Quais são, pois, esses Espíritos
maus? Serão aqueles que chamamos demônios? Não são demônios, na acepção vulgar do
termo, desde que por isso se entende uma classe de seres criados para o mal, e
perpetuamente votados ao mal. Ora, dizem os Espíritos que todos melhoram num
tempo mais ou menos longo, conforme sua vontade; porém, enquanto são
imperfeitos podem fazer o mal, assim como a água que, não purificada, pode
espalhar miasmas pútridos e mórbidos.

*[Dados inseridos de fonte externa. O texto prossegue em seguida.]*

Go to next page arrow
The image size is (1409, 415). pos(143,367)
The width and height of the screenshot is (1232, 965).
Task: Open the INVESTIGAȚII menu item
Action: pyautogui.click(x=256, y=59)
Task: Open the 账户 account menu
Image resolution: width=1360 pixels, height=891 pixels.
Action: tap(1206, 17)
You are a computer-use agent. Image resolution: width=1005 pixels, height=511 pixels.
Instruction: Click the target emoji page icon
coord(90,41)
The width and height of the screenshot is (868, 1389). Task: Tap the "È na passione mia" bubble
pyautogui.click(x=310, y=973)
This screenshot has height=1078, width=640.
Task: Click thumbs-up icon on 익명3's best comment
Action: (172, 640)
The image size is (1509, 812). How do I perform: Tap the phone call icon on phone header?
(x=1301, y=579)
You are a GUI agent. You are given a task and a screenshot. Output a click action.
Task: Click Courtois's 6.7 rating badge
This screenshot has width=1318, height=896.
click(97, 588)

Na condição de Espíritos encarnados eles
se depuram, desde que, para isso, façam aquilo que for necessário; como
desencarnados, sofrem as consequências do que fizeram ou deixaram de fazer para
se melhorarem, consequências que também experimentam quando estão na Terra,
porquanto as vicissitudes da vida constituem, ao mesmo tempo, expiações e
provas. Quando encarnados, todos os Espíritos, mais ou menos bons, constituem a
espécie humana. Como nossa Terra é um dos mundos menos adiantados, aqui se
encontram mais Espíritos maus do que bons; daí por que nela vemos tanta
perversidade. Empreguemos, pois, todos os nossos esforços para não regressarmos
a ela depois desta estação, e para merecermos habitar um mundo melhor, num
desses orbes privilegiados onde o bem reina absoluto e onde não nos lembraremos
de nossa passagem na Terra senão como um sonho mau.